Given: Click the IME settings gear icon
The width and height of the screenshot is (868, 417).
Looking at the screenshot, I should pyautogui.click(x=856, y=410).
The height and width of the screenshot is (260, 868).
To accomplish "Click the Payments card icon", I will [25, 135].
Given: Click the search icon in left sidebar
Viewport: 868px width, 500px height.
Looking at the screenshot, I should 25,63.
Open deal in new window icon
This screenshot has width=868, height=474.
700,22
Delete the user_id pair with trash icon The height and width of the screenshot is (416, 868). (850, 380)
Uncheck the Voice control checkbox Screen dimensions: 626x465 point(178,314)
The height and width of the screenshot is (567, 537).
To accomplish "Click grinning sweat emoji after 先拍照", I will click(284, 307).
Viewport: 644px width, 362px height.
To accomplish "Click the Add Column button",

» **Prompt**
Rewrite all of the items above, substituting "Display" for every occurrence of "Viewport" and leaving everything else unchanged.

» **Full response**
Given: Click the IME settings gear icon
The width and height of the screenshot is (868, 417).
Looking at the screenshot, I should pyautogui.click(x=856, y=410).
The height and width of the screenshot is (260, 868).
To accomplish "Click the Payments card icon", I will [25, 135].
Given: Click the search icon in left sidebar
Display: 868px width, 500px height.
Looking at the screenshot, I should 25,63.
Open deal in new window icon
This screenshot has width=868, height=474.
700,22
Delete the user_id pair with trash icon The height and width of the screenshot is (416, 868). (850, 380)
Uncheck the Voice control checkbox Screen dimensions: 626x465 point(178,314)
The height and width of the screenshot is (567, 537).
To accomplish "Click grinning sweat emoji after 先拍照", I will click(284, 307).
Display: 644px width, 362px height.
To accomplish "Click the Add Column button",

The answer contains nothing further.